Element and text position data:
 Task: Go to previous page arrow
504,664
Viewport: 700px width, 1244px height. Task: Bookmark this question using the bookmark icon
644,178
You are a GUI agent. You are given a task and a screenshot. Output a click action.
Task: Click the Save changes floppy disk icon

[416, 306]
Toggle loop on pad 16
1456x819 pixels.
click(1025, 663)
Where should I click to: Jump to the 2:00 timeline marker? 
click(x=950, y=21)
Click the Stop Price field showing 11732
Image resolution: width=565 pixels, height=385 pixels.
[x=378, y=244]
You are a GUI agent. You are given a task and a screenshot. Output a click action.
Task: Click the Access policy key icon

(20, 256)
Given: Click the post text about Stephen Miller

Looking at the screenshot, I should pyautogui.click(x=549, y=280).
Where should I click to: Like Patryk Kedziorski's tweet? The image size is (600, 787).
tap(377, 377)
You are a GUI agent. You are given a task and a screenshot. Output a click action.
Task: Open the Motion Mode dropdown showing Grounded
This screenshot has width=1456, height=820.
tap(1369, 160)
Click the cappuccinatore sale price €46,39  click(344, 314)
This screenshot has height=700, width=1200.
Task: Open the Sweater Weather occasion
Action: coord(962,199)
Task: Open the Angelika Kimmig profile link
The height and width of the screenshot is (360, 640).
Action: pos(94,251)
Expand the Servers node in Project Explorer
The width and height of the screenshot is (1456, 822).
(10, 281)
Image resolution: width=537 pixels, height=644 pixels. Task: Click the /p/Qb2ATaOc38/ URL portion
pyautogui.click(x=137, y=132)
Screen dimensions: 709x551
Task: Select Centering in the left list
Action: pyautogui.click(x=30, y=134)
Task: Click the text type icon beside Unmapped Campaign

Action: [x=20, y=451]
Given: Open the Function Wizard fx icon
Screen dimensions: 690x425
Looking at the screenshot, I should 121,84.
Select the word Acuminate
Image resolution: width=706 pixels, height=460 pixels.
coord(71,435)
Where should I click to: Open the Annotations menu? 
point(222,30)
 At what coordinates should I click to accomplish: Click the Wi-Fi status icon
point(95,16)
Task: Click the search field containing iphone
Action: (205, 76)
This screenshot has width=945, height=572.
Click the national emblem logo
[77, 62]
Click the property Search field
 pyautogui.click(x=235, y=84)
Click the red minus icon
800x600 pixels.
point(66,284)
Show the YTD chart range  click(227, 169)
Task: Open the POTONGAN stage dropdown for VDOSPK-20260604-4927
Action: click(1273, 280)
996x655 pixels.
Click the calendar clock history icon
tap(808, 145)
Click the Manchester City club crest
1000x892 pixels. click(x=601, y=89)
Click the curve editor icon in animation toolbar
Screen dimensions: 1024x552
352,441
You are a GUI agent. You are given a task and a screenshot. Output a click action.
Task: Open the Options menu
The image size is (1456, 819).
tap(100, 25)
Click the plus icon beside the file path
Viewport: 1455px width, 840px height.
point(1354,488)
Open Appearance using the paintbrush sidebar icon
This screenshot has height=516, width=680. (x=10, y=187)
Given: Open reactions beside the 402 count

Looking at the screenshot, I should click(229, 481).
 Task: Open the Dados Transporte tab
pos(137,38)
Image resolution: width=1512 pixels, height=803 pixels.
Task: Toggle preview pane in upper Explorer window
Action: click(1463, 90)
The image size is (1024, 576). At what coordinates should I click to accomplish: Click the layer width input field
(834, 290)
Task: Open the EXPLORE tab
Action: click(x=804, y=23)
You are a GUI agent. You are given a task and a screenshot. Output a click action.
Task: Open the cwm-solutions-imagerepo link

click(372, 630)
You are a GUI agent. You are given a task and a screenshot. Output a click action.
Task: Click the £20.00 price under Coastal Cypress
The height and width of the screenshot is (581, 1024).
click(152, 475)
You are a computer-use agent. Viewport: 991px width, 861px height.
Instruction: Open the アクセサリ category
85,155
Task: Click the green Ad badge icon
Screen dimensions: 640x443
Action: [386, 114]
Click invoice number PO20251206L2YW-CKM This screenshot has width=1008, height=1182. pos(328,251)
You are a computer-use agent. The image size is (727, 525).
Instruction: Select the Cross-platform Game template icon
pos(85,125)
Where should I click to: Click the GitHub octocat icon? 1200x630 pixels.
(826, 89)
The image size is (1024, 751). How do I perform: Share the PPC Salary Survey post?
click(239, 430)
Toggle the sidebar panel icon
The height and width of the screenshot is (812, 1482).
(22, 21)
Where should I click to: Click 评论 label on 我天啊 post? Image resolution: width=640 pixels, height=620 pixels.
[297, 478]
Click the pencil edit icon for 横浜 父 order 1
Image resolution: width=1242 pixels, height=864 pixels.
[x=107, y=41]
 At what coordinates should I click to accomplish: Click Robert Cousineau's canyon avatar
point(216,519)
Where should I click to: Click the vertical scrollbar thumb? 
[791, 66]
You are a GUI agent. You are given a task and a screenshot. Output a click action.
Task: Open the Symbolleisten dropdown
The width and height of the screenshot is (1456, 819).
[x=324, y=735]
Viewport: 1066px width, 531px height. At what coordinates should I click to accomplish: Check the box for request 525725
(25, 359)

=== OBJECTIVE ===
Could you rewrite the part of the data that opens with the line containing "Where should I click to: Like" and closes with the line containing "Action: (205, 76)", swapping "icon" for "symbol" and keeping everything else the same?

=== REPLY ===
Where should I click to: Like Patryk Kedziorski's tweet? The image size is (600, 787).
tap(377, 377)
You are a GUI agent. You are given a task and a screenshot. Output a click action.
Task: Open the Motion Mode dropdown showing Grounded
This screenshot has width=1456, height=820.
tap(1369, 160)
Click the cappuccinatore sale price €46,39  click(344, 314)
This screenshot has height=700, width=1200.
Task: Open the Sweater Weather occasion
Action: coord(962,199)
Task: Open the Angelika Kimmig profile link
The height and width of the screenshot is (360, 640).
Action: pos(94,251)
Expand the Servers node in Project Explorer
The width and height of the screenshot is (1456, 822).
(10, 281)
Image resolution: width=537 pixels, height=644 pixels. Task: Click the /p/Qb2ATaOc38/ URL portion
pyautogui.click(x=137, y=132)
Screen dimensions: 709x551
Task: Select Centering in the left list
Action: pyautogui.click(x=30, y=134)
Task: Click the text type symbol beside Unmapped Campaign

Action: [x=20, y=451]
Given: Open the Function Wizard fx symbol
Screen dimensions: 690x425
Looking at the screenshot, I should 121,84.
Select the word Acuminate
Image resolution: width=706 pixels, height=460 pixels.
coord(71,435)
Where should I click to: Open the Annotations menu? 
point(222,30)
 At what coordinates should I click to accomplish: Click the Wi-Fi status symbol
point(95,16)
Task: Click the search field containing iphone
Action: (205, 76)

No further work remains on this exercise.